Impact on Carbon Capture (CC) and Storage Technology and Innovation

“[The proposed rule] will inevitably discourage industry from further investment in R&D of Carbon Capture, Utilization and Storage technologies, and in the end will eliminate coal as a future energy option for the U.S.” —Kiplin Alexander, Vice President Technology, Babcock & Wilcox Power Generation Group, Inc.

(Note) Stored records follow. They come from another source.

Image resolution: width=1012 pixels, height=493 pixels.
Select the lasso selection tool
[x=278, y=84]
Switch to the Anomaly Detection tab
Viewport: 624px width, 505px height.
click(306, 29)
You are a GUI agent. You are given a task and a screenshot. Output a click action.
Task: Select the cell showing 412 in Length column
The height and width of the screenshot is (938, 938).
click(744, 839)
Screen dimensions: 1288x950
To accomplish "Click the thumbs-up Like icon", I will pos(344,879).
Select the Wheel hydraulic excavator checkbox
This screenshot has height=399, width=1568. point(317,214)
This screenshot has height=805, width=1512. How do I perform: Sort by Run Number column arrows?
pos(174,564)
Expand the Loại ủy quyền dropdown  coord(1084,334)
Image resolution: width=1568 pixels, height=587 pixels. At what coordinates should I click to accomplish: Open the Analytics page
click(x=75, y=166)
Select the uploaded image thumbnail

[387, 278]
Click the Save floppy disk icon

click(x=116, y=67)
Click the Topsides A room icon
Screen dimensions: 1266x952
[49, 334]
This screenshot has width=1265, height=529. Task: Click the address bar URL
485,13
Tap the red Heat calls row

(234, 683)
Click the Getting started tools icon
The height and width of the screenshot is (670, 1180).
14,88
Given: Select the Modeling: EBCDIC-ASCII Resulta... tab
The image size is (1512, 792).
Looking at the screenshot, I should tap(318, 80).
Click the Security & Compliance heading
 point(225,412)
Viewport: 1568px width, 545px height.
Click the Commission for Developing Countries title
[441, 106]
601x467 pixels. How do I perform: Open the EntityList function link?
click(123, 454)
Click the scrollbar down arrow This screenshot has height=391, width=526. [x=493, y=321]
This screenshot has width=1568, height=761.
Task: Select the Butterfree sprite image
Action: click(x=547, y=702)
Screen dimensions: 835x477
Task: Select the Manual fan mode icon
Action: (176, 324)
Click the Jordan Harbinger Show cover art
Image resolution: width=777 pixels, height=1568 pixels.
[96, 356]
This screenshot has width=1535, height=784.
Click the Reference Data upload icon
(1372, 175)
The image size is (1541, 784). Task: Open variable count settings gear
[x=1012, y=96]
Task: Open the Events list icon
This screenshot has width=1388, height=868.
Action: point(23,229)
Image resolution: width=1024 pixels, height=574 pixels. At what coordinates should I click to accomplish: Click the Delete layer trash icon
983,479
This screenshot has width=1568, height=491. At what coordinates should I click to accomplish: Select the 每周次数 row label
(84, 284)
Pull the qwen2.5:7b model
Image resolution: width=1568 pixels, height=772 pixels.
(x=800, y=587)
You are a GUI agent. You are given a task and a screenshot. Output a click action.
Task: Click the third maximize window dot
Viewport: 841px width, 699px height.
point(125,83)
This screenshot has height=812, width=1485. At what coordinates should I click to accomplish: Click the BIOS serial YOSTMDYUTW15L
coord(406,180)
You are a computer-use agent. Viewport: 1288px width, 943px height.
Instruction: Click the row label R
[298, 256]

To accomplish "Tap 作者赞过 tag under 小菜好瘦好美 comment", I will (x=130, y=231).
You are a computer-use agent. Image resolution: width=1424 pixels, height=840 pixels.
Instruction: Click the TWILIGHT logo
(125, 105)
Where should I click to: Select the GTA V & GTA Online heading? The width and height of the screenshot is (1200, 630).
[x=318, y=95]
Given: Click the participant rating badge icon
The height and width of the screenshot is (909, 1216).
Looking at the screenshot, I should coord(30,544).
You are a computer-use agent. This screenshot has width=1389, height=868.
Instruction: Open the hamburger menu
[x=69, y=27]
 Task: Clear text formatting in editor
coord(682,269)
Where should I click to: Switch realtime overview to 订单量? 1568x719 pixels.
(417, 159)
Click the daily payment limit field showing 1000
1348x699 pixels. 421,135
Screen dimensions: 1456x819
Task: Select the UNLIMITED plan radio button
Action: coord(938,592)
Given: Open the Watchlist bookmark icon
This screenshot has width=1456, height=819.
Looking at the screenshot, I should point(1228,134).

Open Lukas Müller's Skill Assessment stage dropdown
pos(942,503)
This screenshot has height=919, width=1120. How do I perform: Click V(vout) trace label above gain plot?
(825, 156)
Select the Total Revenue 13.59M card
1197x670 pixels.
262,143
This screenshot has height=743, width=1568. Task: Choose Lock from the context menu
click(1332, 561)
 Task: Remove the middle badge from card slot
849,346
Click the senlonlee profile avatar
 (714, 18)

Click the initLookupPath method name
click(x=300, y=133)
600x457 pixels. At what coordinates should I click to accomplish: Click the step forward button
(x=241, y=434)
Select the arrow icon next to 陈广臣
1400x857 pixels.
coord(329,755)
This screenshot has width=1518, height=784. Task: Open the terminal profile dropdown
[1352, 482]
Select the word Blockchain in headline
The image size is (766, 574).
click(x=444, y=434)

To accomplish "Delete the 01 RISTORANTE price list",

“[The proposed rule] relies on the faulty presumption of the existing commercial availability of carbon capture (CC) technology for coal-fired units.… We are concerned that EPA has ignored extensive past experience and many of the practical aspects of bringing a complex emission control technology to the commercial demonstration stage. As a result, the proposed standards have created a business environment that delays future investment in CC technology.” —Institute of Clean Air Companies

Rural Concerns

“The economy in rural America particularly cannot afford to suffer this type of impact nor can the economy as a whole.” —Western Farmers Electric Cooperative

“The proposal will likely result in the premature closure of a number of power plants owned by electric cooperatives—placing even greater financial burdens on the cooperatives and the consumers who own them.… These plants have a useful life that extends well beyond 2030. Cooperatives have played by the rules, but moving the goalposts again—like this proposal would—will result in stranded assets and premature shutdowns. For co-ops, this outcome is unreasonable, unjustifiable, and arbitrary.” —John Novak, Executive Director for Environmental Issues, National Rural Electric Cooperative Association

Legal Objections

“The central rationale for promulgating the rule—that the proposal will protect public health and address climate change—is undercut by EPA’s own admission that the proposed standards ‘will result in negligible CO2 emission changes, quantified benefits, and costs by 2022.’ The agency predicts no costs and no benefits for natural gas plants.… In addition, EPA predicts the same for coal plants.… Thus, the agency concluded that compliance with the rule will cost nothing and accomplish nothing because the rule is not predicted to result in any actual CO2 reductions.” —State Attorneys General of Alabama, Florida, Georgia, Indiana, Kansas, Louisiana, Michigan, Montana, Nebraska, North Dakota, Ohio, Oklahoma, South Carolina, South Dakota, Utah, West Virginia, and Wyoming

“The EPA’s proposed power plant rule is an attempt to bypass the legislative process to impose the president’s climate action plan which has no legal basis or force of law.” —Oklahoma Attorney General Scott Pruitt

No Promises from Obama

President Obama amazingly claims the Clean Power Plan won’t increase electricity prices, but he’s notably not making any promises that “if you like your current electricity bill, you can keep it.”